** Required work **
Pick up the passage about Moore's early career where it stops, and keep writing it in the same manner.

** Given text **
....................

During his time at CMA, Moore continued his education through continued composition studies with Ernest Bloch in his masterclass at the Cleveland Institute of Music in 1921–1922. His classmates included composers Theodore Chandler, Quincy Porter, Bernard Rogers, and Roger Sessions. Moore thrived under Bloch more so than his earlier composition teachers. Bloch encouraged Moore and his classmates to compose music in their own aesthetic and style rather than conform to a specific aesthetic for their assignments.

Moore also worked as a leading actor at the Cleveland Play House (CPH) in the 1920s. Roles he portrayed at this theater included Reverend Cyril Smith in G. K. Chesterton's Magic (1922–1923 season); Henry Higgins in George Bernard Shaw's Pygmalion (1923–1924 season); Geoffrey Wareham in Harry Wagstaff Gribble's March Hares (1923; and later reprised in 1928); and the title role in Clare Kummer's Rollo's Wild Oat. His experiences performing at the CPH later informed his work creating pieces for the stage. Reviews of his performances were highly positive, and for a time Moore considered abandoning his career in music and pursuing an acting career.

Moore made his first significant professional contribution as a composer and conductor on November 15, 1923, conducting the premiere of his Four Museum Pieces with the Cleveland Orchestra. That work had originally been composed by Moore for organ while in attendance at the MacDowell Colony in the summer of 1922, and, after encouragement from Daniel Gregory Mason, was orchestrated by Moore at the MacDowell Colony in the summer of 1923. Moore titled each movement after a work of art in the collection of the CMA. During these summers at MacDowell, Moore also composed several art songs to poems by Stephen Vincent Benét ("A Nonsense Song" and "A Sad Song"), Archibald MacLeish ("April Weather"), and Elinor Wylie ("The Apple Boughs Bend"), all of which were performed at MacDowell with the poets in attendance. In 1926 Moore joined the board of directors of the Edward MacDowell Association which ran the MacDowell Colony among other things.

In 1923 Moore met and befriended the poet Vachel Lindsay, a relationship which had a significant impact on the future trajectory of Moore's compositional focus. Lindsay persuaded Moore to write music using American culture and history as its inspiration, and from this point on Moore's compositional output was mostly based on American subjects or themes for the rest of his life. His first American themed work was the symphonic piece Pageant of P.T. Barnum (composed 1924). Well received at its premiere by the Cleveland Orchestra under Nikolai Sokoloff on 28 March 1926, this work was the first piece by Moore to bring the composer recognition among the broader public. The piece enjoyed a great deal of popularity in America during the mid 20th century, but has since been programmed infrequently. He also composed the 104th Cavalry Regiment March in 1924 in honor of the regiment of the same name of the Pennsylvania Army National Guard, a work later arranged for band by Joseph C. Painter. In 1925 he composed incidental music for a production of William Shakespeare's Twelfth Night on a commission from Richard Boleslawski's American Laboratory Theatre (ALT). He continued to compose incidental music for the ALT in succeeding years for productions of Much Ado About Nothing and Robert E. Sherwood's The Road to Rome in 1927.

....................

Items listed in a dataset

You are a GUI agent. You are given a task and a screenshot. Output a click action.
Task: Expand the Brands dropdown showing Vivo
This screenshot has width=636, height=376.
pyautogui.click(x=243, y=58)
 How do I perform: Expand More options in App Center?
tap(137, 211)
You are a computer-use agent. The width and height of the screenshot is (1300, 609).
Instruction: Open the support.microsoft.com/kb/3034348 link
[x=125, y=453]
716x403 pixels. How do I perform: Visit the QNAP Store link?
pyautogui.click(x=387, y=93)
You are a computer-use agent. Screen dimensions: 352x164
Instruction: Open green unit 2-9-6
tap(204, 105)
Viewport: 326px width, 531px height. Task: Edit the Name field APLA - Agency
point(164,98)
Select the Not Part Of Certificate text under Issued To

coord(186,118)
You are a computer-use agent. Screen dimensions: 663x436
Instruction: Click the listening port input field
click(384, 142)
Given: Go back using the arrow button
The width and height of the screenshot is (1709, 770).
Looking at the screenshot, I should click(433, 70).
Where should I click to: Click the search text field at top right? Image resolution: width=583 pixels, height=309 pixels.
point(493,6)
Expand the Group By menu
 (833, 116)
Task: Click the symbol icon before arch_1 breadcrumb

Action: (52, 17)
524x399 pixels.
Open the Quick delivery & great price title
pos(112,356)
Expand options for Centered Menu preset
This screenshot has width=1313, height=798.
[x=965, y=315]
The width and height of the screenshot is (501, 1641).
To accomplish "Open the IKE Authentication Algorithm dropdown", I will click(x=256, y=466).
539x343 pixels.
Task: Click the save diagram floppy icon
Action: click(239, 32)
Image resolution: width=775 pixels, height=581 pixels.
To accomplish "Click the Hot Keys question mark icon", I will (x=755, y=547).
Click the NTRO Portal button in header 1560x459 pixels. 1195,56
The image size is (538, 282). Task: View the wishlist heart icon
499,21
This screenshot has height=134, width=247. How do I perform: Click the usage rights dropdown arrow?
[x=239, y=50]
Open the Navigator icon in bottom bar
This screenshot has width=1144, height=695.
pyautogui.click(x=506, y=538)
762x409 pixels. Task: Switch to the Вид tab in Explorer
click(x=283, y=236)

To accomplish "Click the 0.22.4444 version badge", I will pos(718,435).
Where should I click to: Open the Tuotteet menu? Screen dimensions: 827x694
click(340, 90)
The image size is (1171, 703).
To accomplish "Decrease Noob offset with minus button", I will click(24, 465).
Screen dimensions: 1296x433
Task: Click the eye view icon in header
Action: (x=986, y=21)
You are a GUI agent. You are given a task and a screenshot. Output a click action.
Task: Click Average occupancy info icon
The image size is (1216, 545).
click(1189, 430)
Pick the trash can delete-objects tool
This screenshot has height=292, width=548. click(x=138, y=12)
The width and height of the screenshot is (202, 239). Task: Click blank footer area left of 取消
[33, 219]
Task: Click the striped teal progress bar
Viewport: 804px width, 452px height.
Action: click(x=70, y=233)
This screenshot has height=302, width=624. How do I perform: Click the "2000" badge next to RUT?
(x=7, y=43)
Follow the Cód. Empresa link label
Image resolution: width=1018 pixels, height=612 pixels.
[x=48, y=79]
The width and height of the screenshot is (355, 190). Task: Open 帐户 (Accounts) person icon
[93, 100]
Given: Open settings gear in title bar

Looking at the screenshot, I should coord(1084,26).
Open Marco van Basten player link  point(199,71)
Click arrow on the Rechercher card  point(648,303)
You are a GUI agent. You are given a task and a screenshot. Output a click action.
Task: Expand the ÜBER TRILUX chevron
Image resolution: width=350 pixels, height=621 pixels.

....................

** Response to the task **
From the autumn of 1925 through the spring of 1926 Moore studied composition with Boulanger in Paris after being awarded a Joseph Pulitzer National Traveling Scholarship in recognition of his Four Museum Pieces. While Moore had a positive experience as an organ pupil of Boulanger, his compositional studies were not happy ones under her tutelage. His interests in sentimental American subjects, opera, musical theatre, folk music, and a penchant for more conservative melodic writing clashed with Boulanger's progressive aesthetic of musical modernism. Moore stated the following about Boulanger: "We never got along in composition. She didn't like what I could do and I didn't like what she taught. She was a devotee of Fauré and Stravinsky. She didn't want you to be yourself."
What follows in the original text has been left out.